======== Приведенный отрывок ========

Читаем Паралогии полностью

— Вы вообще… вы… вы… вы — Кысь, вот вы кто!!! — крикнул Бенедикт, сам пугаясь: вылетит слово и не поймаешь; испугался, но крикнул. — Кысь! Кысь!

— Я-то?… Я-то? — засмеялся тесть [Главный Санитар, а затем и Набольший Мурза] и вдруг разжал пальцы и отступил. — Обозначка вышла… Кысь-то — ты.

— Я-а?!?!?!

— А кто же? Пушкин, что ли? Ты! Ты и есть <…>. А ты в воду-то посмотрись… В воду-то… Хе-хе-хе… Самая ты кысь-то и есть… Бояться-то не надо… Не надо бояться-то. Свои все, свои… (с. 365)

======== Записи ========

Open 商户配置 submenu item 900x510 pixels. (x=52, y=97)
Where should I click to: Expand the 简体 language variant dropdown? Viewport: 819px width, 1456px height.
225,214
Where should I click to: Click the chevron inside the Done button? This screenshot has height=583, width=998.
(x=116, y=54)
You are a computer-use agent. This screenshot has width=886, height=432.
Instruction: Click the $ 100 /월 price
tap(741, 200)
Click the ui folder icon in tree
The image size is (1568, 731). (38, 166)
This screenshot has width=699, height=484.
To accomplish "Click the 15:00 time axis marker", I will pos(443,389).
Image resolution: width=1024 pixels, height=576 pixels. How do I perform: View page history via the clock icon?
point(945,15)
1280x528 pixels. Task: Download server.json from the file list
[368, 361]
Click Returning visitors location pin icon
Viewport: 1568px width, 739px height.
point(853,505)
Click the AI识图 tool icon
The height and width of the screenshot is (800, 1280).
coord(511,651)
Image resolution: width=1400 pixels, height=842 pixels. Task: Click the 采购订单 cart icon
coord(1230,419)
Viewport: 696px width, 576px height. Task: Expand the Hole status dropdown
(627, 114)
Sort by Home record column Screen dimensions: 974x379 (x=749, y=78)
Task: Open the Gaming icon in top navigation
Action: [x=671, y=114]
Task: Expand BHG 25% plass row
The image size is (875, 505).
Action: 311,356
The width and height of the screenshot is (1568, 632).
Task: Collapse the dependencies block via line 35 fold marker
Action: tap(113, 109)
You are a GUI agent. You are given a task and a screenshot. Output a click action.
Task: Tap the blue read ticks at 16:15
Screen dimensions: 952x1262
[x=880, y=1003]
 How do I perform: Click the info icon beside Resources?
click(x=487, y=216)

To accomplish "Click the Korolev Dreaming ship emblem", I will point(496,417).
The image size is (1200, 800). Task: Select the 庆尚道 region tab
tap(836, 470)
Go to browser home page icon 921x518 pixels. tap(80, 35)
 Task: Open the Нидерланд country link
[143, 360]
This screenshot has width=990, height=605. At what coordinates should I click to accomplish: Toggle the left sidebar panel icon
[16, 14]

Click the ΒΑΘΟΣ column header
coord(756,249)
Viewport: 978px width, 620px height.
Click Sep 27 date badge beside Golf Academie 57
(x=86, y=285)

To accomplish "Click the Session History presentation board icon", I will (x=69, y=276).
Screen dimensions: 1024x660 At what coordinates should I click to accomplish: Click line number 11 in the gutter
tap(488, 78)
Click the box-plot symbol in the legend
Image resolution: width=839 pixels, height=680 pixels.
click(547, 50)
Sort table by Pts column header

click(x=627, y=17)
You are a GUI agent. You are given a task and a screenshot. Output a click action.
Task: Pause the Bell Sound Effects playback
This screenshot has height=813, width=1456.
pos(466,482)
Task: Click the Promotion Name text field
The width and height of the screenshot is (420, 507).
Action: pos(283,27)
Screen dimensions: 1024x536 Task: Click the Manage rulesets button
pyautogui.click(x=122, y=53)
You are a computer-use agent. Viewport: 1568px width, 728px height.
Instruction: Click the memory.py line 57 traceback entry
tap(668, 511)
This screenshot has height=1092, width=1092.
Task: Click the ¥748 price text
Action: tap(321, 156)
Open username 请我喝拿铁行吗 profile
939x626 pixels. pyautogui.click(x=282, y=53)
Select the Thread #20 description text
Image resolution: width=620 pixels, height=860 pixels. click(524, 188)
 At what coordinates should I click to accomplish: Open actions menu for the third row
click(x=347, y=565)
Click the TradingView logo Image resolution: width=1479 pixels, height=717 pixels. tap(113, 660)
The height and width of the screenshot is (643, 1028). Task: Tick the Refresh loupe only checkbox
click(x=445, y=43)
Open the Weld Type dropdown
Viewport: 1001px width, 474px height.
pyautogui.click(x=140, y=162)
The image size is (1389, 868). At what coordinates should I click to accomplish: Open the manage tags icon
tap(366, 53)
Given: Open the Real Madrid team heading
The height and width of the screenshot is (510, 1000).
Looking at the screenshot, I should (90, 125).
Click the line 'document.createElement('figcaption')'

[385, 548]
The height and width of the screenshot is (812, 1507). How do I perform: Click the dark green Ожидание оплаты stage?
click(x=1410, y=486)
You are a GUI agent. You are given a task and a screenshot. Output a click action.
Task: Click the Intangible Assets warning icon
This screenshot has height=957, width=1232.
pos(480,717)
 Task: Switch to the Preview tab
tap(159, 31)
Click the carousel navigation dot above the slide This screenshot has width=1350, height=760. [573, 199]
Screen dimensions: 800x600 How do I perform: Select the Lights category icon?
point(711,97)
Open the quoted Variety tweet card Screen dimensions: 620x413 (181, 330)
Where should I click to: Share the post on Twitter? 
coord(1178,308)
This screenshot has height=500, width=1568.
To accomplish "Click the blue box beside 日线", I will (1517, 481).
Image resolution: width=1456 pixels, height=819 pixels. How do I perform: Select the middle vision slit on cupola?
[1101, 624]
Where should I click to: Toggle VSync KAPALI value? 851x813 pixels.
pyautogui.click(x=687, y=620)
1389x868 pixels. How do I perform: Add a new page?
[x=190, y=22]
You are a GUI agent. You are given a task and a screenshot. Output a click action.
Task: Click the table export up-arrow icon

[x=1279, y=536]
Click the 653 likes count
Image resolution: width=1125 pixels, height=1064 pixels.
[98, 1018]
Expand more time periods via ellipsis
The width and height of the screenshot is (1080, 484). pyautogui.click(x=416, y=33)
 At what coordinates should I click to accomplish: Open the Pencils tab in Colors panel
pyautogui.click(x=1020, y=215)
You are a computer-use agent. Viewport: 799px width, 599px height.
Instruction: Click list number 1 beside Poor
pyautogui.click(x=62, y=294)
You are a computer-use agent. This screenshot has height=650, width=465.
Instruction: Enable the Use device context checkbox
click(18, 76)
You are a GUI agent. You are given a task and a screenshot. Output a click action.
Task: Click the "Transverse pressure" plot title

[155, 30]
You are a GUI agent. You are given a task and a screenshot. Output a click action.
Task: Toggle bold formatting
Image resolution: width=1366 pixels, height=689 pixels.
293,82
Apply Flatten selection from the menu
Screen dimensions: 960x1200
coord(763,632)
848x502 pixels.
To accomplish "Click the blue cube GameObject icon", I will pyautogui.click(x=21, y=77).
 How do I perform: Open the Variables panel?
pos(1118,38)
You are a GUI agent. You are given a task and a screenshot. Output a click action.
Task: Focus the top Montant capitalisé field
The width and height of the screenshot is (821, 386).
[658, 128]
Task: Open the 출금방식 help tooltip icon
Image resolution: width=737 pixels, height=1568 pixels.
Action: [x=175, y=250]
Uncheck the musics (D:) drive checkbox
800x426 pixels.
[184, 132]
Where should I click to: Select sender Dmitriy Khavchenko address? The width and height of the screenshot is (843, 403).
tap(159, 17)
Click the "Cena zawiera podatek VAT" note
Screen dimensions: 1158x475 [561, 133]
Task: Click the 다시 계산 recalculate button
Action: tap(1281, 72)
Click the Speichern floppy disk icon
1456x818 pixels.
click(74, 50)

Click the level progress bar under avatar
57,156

========

**Задание 1**
Переведите на английский предложение из отрывка о Бенедикте и тесте: «— Вы вообще… вы… вы… вы — Кысь, вот вы кто!!! — крикнул Бенедикт, сам пугаясь: вылетит слово и не поймаешь; испугался, но крикнул».
**Задание 2**
Продолжите отрывок о Бенедикте и тесте, начиная сразу после его последней фразы.

**Ответ на задание 1**
"You're… you… you… you're a Kys, that's what you are!!!" Benedikt shouted, frightening himself: once a word flies out, you can't catch it; he got scared, but he shouted.

**Ответ на задание 2**
И шутливость тона, и то, что диагноз этот исходит от совершенно чудовищного Кудеяра Кудеяровича, — все это только подчеркивает серьезность сказанного. «Духовной жаждою томимый», Бенедикт становится не пророком, но Кысью — той, что «хоп! и хребтину зубами: хрусь! — а когтем главную-то жилочку нащупает и прервет, и весь разум из человека и выйдет…» (с. 7); той, что сзади подойдет, «да все это счастье из головы и выковырнет… Как когтем вынет» (с. 117). Только вместо когтя у Бенедикта — санитарский крюк: «„Поворачивай!“ — дикий крик тестя, али другого кого, не видать под балахоном; „Поворачивай крюк-то, тудыть!“ — повернул, дернул, лопнуло, потекло, закричал, вырвал книгу, к сердцу прижал, трепеща, — живу!!! — оттолкнул ногой, прыжком вылетел в метель!» (с. 255). Так описывается первый поход Бенедикта «за книгами» и его первое убийство.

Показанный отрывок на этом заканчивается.